• **Text provided**:
Somewhere in Denmark, a project manager tasked with Digitalisation in a utility company gets a phone call. The call comes from IT. We all know what that means: trouble. The project manager takes a deep breath and throws himself into the lion’s cage.
PM: Yes?
IT: Are you aware of the amount of data you’re logging into the database?
PM: Yes.
IT: It’s overwhelming the database. Is this all the data you’re logging?
PM: No, that’s less than 10%.
IT: [silence]
PM: [silence]
IT: … that’s not going to work.
And thus, a new journey began to handle large amounts of (time-series) data more efficiently.
Background
Managing massive amounts of time-series data is no small feat, especially for utility companies like our client, a respected player in the water and wastewater sector. When faced with the challenge of efficiently handling their growing data needs, the client turned to us to find a solution.
This case study explores how we leveraged Postgres and TimescaleDB to meet their demands, the reasoning behind our choices, and the lessons learned along the way.
The problems
There are two types of problems they faced:
1. Choosing a scalable solution
The client initially relied on MSSQL to manage their data. However, as their data grew exponentially, it became clear that MSSQL wasn’t scaling well enough to meet their requirements. With hundreds of thousands of data tags and a need for frequent data logging, the system was under significant strain, leading to performance issues and inefficiencies.
2. Deciding what data to use and how often
At the beginning, there was one principle: “let’s just log all tags every 5 seconds”. Six months later, the IT people were quite concerned. The client was already using 7 TB of space… out of the 100-150 TB of space they were likely going to need for 150.000+ tags.
Safe to say, things needed to change.
The solutions
1. The database choice: PostgreSQL and TimescaleDB
Why?

• **Record list**:
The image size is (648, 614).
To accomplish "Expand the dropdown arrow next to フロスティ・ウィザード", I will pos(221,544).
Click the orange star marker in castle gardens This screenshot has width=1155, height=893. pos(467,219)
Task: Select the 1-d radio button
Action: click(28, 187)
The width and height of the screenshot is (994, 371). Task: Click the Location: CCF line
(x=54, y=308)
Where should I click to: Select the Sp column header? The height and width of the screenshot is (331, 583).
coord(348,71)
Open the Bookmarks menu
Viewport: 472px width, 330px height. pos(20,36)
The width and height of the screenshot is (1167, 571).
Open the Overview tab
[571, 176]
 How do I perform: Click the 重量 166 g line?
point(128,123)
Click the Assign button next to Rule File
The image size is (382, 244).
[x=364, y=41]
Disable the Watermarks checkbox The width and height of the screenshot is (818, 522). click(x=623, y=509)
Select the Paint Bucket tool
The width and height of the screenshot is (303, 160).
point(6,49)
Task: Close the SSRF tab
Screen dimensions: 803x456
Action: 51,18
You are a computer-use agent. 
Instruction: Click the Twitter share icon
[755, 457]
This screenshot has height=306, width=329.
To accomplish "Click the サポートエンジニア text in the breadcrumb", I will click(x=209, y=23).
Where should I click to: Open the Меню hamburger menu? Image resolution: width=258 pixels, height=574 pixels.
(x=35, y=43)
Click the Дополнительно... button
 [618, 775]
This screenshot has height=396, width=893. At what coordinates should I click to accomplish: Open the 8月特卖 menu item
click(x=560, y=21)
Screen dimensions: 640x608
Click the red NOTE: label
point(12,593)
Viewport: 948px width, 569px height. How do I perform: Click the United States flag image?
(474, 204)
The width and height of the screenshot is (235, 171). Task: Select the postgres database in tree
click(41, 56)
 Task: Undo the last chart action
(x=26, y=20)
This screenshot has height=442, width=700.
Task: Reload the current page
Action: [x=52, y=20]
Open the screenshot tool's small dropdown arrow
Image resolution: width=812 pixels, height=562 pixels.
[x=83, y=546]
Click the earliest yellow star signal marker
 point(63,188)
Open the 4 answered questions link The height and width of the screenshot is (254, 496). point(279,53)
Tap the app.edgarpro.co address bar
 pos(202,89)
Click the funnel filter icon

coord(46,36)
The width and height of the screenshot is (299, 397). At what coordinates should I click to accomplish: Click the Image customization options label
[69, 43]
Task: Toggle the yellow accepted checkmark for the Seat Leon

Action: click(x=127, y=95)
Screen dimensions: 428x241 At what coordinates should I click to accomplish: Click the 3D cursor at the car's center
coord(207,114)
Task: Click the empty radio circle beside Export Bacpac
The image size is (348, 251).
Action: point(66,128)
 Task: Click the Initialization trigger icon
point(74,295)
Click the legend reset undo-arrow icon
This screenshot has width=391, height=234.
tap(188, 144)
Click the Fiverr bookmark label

• **Objectives**:
a – Write out the stretch of the case study from "IT: [silence]" through "data more efficiently.", keeping every word and punctuation mark unchanged.
b – According to the case study, how much storage space was the client already using six months after it began logging all tags every 5 seconds?
c – Continue the case study on managing the utility's time-series data, starting right after its final line, "Why?"

• **Results of the tasks**:
a –
IT: [silence]
PM: [silence]
IT: … that’s not going to work.
And thus, a new journey began to handle large amounts of (time-series) data more efficiently.

b – 7 TB.

c –
- Free and Open Source: TimescaleDB is built on Postgres, an open-source relational database system. This made it an attractive option for the client, offering flexibility without additional licensing costs.
- High Compression Ratios: TimescaleDB’s native compression feature allows us to store large amounts of data efficiently. For example, 100 GB of raw data can be compressed to just 10 GB, significantly reducing storage requirements and system load.
- Built for Time-Series Data: TimescaleDB is specifically designed to handle time-series data. It supports hypertables, which allow partitioning of time-series data while maintaining high query performance.
- Continuous Aggregates: This feature enables the creation of continuous aggregate views that automatically update as new data comes in. This is crucial for the client, as it allows them to maintain real-time summaries without constantly recalculating large datasets.
- Easy Integration with Postgres: The ability to use TimescaleDB alongside regular Postgres tables provides flexibility. We can configure the database to store time-series data in hypertables while keeping other relational data in standard tables.
Postgres and TimescaleDB will run in parallel to the existing MSSQL database for 3 months to test performance and minimise risk.
2. Smarter data handling
A crucial step was to analyse the client’s data requirements. This involved understanding what data needed to be stored, how frequently it should be logged, and the specific use cases for the data. We quickly realised that not all data needed to be logged at high frequencies. For instance, filling up water tanks takes a long time—logging water tank levels every five seconds was unnecessary; logging on change or every 20 seconds was enough.
We then restructured the data storage approach:
Splitting data into multiple databases
Instead of a single, overloaded database, we divided data into multiple databases based on types of data points. For example, commands, states and setpoints were stored in a table in one database and measurement values were stored in a table in another database.
The data was split up into 4 different databases:
- Setpoints, states, commands
- Counters – number of starts of a motor
- Accumulated values – This could be power usage over an hour or the amount of rain in the current hour or day
- State values – temperatures, voltage, RPMs, level in a tank etc.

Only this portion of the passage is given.